Data to process:
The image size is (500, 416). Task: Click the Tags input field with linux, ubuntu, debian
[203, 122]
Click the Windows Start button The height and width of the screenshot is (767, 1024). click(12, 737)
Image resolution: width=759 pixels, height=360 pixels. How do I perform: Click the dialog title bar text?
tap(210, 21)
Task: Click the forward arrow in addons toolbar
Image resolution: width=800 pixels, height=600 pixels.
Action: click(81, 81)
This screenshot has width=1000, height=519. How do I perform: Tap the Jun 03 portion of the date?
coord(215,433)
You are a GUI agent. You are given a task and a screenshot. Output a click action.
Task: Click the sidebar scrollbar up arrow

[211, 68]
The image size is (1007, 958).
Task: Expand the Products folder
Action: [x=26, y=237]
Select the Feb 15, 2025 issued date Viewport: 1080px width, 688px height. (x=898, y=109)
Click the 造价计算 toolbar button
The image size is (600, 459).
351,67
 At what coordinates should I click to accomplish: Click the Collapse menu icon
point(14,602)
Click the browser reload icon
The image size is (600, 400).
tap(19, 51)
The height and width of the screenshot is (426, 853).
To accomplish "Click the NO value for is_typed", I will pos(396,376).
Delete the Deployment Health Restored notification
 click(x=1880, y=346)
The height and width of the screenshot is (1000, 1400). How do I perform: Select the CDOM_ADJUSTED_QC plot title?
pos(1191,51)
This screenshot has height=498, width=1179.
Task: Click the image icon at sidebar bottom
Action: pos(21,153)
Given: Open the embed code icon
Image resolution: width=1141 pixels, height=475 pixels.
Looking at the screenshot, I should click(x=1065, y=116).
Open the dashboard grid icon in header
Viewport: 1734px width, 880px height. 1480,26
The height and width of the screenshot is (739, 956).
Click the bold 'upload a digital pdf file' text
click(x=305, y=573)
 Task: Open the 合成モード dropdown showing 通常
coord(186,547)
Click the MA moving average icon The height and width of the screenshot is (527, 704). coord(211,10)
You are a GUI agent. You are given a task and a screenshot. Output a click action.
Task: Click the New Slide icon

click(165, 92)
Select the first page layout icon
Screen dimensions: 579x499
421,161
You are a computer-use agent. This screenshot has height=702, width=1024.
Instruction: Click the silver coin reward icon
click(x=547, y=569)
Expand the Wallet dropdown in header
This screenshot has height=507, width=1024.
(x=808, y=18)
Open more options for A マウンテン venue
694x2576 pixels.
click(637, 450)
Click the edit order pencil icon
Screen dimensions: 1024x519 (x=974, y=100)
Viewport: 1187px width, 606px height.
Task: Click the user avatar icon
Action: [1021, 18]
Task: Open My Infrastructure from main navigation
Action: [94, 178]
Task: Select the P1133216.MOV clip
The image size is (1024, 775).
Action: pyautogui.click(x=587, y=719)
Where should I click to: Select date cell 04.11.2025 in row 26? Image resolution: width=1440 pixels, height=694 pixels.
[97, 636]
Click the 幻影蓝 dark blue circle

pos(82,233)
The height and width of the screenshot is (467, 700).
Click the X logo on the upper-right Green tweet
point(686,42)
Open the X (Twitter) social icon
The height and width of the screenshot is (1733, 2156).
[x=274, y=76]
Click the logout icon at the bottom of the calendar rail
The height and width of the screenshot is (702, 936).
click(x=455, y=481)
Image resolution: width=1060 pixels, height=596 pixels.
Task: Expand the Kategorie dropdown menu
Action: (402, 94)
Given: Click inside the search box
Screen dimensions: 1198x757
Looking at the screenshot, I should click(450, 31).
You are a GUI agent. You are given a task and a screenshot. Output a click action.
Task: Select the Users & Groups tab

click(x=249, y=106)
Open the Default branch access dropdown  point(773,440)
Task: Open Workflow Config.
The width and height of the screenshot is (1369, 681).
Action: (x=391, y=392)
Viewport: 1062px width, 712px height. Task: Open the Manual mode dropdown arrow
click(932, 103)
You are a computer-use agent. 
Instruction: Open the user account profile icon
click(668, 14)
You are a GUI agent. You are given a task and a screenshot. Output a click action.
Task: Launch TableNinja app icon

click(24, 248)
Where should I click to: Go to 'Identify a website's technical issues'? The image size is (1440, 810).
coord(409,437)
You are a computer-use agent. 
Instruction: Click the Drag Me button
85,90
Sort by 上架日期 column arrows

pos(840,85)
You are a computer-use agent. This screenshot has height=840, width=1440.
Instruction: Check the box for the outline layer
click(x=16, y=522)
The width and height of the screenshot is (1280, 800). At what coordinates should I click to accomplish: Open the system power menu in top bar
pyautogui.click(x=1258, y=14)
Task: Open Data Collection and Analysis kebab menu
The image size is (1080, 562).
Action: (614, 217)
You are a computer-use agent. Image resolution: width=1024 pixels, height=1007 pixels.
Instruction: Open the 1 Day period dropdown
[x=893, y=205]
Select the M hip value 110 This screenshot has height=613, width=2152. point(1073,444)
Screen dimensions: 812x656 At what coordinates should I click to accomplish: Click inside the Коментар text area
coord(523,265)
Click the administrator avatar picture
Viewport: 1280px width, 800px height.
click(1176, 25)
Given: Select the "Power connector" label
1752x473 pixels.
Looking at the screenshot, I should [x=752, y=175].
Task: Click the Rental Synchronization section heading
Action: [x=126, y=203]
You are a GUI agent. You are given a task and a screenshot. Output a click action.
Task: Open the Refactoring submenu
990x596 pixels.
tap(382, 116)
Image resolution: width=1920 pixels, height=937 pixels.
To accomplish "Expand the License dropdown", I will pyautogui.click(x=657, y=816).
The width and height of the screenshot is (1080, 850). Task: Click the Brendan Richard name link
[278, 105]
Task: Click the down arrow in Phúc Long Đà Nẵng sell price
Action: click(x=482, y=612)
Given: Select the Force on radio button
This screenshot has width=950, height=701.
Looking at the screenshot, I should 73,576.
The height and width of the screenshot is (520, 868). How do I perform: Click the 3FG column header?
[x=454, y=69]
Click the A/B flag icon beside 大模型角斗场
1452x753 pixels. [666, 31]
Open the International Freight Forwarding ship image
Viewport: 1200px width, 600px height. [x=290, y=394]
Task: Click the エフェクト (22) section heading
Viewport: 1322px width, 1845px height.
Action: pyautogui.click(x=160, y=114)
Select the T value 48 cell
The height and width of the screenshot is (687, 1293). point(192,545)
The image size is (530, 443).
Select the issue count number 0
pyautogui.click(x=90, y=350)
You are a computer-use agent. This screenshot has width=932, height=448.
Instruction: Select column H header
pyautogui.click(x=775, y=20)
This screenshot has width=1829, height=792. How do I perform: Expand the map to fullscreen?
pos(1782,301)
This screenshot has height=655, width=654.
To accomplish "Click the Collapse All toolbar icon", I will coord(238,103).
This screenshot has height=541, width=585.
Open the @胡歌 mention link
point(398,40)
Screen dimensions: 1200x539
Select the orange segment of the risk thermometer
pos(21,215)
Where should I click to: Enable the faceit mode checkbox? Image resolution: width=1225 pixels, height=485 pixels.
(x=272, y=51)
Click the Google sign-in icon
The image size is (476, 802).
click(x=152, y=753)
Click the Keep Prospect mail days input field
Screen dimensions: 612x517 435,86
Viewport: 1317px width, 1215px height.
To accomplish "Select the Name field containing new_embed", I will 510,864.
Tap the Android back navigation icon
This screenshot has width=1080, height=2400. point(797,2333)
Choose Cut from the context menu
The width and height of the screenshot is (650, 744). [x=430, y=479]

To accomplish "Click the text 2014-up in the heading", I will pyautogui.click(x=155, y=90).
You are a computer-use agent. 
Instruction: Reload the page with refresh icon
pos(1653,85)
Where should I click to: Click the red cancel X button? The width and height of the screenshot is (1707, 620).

Problem:
Copy the full listing verbatim.

Answer below:
The image size is (500, 416). Task: Click the Tags input field with linux, ubuntu, debian
[203, 122]
Click the Windows Start button The height and width of the screenshot is (767, 1024). click(12, 737)
Image resolution: width=759 pixels, height=360 pixels. How do I perform: Click the dialog title bar text?
tap(210, 21)
Task: Click the forward arrow in addons toolbar
Image resolution: width=800 pixels, height=600 pixels.
Action: click(81, 81)
This screenshot has width=1000, height=519. How do I perform: Tap the Jun 03 portion of the date?
coord(215,433)
You are a GUI agent. You are given a task and a screenshot. Output a click action.
Task: Click the sidebar scrollbar up arrow

[211, 68]
The image size is (1007, 958).
Task: Expand the Products folder
Action: [x=26, y=237]
Select the Feb 15, 2025 issued date Viewport: 1080px width, 688px height. (x=898, y=109)
Click the 造价计算 toolbar button
The image size is (600, 459).
351,67
 At what coordinates should I click to accomplish: Click the Collapse menu icon
point(14,602)
Click the browser reload icon
The image size is (600, 400).
tap(19, 51)
The height and width of the screenshot is (426, 853).
To accomplish "Click the NO value for is_typed", I will pos(396,376).
Delete the Deployment Health Restored notification
 click(x=1880, y=346)
The height and width of the screenshot is (1000, 1400). How do I perform: Select the CDOM_ADJUSTED_QC plot title?
pos(1191,51)
This screenshot has height=498, width=1179.
Task: Click the image icon at sidebar bottom
Action: pos(21,153)
Given: Open the embed code icon
Image resolution: width=1141 pixels, height=475 pixels.
Looking at the screenshot, I should click(x=1065, y=116).
Open the dashboard grid icon in header
Viewport: 1734px width, 880px height. 1480,26
The height and width of the screenshot is (739, 956).
Click the bold 'upload a digital pdf file' text
click(x=305, y=573)
 Task: Open the 合成モード dropdown showing 通常
coord(186,547)
Click the MA moving average icon The height and width of the screenshot is (527, 704). coord(211,10)
You are a GUI agent. You are given a task and a screenshot. Output a click action.
Task: Click the New Slide icon

click(165, 92)
Select the first page layout icon
Screen dimensions: 579x499
421,161
You are a computer-use agent. This screenshot has height=702, width=1024.
Instruction: Click the silver coin reward icon
click(x=547, y=569)
Expand the Wallet dropdown in header
This screenshot has height=507, width=1024.
(x=808, y=18)
Open more options for A マウンテン venue
694x2576 pixels.
click(637, 450)
Click the edit order pencil icon
Screen dimensions: 1024x519 (x=974, y=100)
Viewport: 1187px width, 606px height.
Task: Click the user avatar icon
Action: [1021, 18]
Task: Open My Infrastructure from main navigation
Action: [94, 178]
Task: Select the P1133216.MOV clip
The image size is (1024, 775).
Action: pyautogui.click(x=587, y=719)
Where should I click to: Select date cell 04.11.2025 in row 26? Image resolution: width=1440 pixels, height=694 pixels.
[97, 636]
Click the 幻影蓝 dark blue circle

pos(82,233)
The height and width of the screenshot is (467, 700).
Click the X logo on the upper-right Green tweet
point(686,42)
Open the X (Twitter) social icon
The height and width of the screenshot is (1733, 2156).
[x=274, y=76]
Click the logout icon at the bottom of the calendar rail
The height and width of the screenshot is (702, 936).
click(x=455, y=481)
Image resolution: width=1060 pixels, height=596 pixels.
Task: Expand the Kategorie dropdown menu
Action: (402, 94)
Given: Click inside the search box
Screen dimensions: 1198x757
Looking at the screenshot, I should click(450, 31).
You are a GUI agent. You are given a task and a screenshot. Output a click action.
Task: Select the Users & Groups tab

click(x=249, y=106)
Open the Default branch access dropdown  point(773,440)
Task: Open Workflow Config.
The width and height of the screenshot is (1369, 681).
Action: (x=391, y=392)
Viewport: 1062px width, 712px height. Task: Open the Manual mode dropdown arrow
click(932, 103)
You are a computer-use agent. 
Instruction: Open the user account profile icon
click(668, 14)
You are a GUI agent. You are given a task and a screenshot. Output a click action.
Task: Launch TableNinja app icon

click(24, 248)
Where should I click to: Go to 'Identify a website's technical issues'? The image size is (1440, 810).
coord(409,437)
You are a computer-use agent. 
Instruction: Click the Drag Me button
85,90
Sort by 上架日期 column arrows

pos(840,85)
You are a computer-use agent. This screenshot has height=840, width=1440.
Instruction: Check the box for the outline layer
click(x=16, y=522)
The width and height of the screenshot is (1280, 800). At what coordinates should I click to accomplish: Open the system power menu in top bar
pyautogui.click(x=1258, y=14)
Task: Open Data Collection and Analysis kebab menu
The image size is (1080, 562).
Action: (614, 217)
You are a computer-use agent. Image resolution: width=1024 pixels, height=1007 pixels.
Instruction: Open the 1 Day period dropdown
[x=893, y=205]
Select the M hip value 110 This screenshot has height=613, width=2152. point(1073,444)
Screen dimensions: 812x656 At what coordinates should I click to accomplish: Click inside the Коментар text area
coord(523,265)
Click the administrator avatar picture
Viewport: 1280px width, 800px height.
click(1176, 25)
Given: Select the "Power connector" label
1752x473 pixels.
Looking at the screenshot, I should [x=752, y=175].
Task: Click the Rental Synchronization section heading
Action: [x=126, y=203]
You are a GUI agent. You are given a task and a screenshot. Output a click action.
Task: Open the Refactoring submenu
990x596 pixels.
tap(382, 116)
Image resolution: width=1920 pixels, height=937 pixels.
To accomplish "Expand the License dropdown", I will pyautogui.click(x=657, y=816).
The width and height of the screenshot is (1080, 850). Task: Click the Brendan Richard name link
[278, 105]
Task: Click the down arrow in Phúc Long Đà Nẵng sell price
Action: click(x=482, y=612)
Given: Select the Force on radio button
This screenshot has width=950, height=701.
Looking at the screenshot, I should 73,576.
The height and width of the screenshot is (520, 868). How do I perform: Click the 3FG column header?
[x=454, y=69]
Click the A/B flag icon beside 大模型角斗场
1452x753 pixels. [666, 31]
Open the International Freight Forwarding ship image
Viewport: 1200px width, 600px height. [x=290, y=394]
Task: Click the エフェクト (22) section heading
Viewport: 1322px width, 1845px height.
Action: pyautogui.click(x=160, y=114)
Select the T value 48 cell
The height and width of the screenshot is (687, 1293). point(192,545)
The image size is (530, 443).
Select the issue count number 0
pyautogui.click(x=90, y=350)
You are a computer-use agent. This screenshot has width=932, height=448.
Instruction: Select column H header
pyautogui.click(x=775, y=20)
This screenshot has width=1829, height=792. How do I perform: Expand the map to fullscreen?
pos(1782,301)
This screenshot has height=655, width=654.
To accomplish "Click the Collapse All toolbar icon", I will coord(238,103).
This screenshot has height=541, width=585.
Open the @胡歌 mention link
point(398,40)
Screen dimensions: 1200x539
Select the orange segment of the risk thermometer
pos(21,215)
Where should I click to: Enable the faceit mode checkbox? Image resolution: width=1225 pixels, height=485 pixels.
(x=272, y=51)
Click the Google sign-in icon
The image size is (476, 802).
click(x=152, y=753)
Click the Keep Prospect mail days input field
Screen dimensions: 612x517 435,86
Viewport: 1317px width, 1215px height.
To accomplish "Select the Name field containing new_embed", I will 510,864.
Tap the Android back navigation icon
This screenshot has width=1080, height=2400. point(797,2333)
Choose Cut from the context menu
The width and height of the screenshot is (650, 744). [x=430, y=479]

To accomplish "Click the text 2014-up in the heading", I will pyautogui.click(x=155, y=90).
You are a computer-use agent. 
Instruction: Reload the page with refresh icon
pos(1653,85)
Where should I click to: Click the red cancel X button? The width and height of the screenshot is (1707, 620).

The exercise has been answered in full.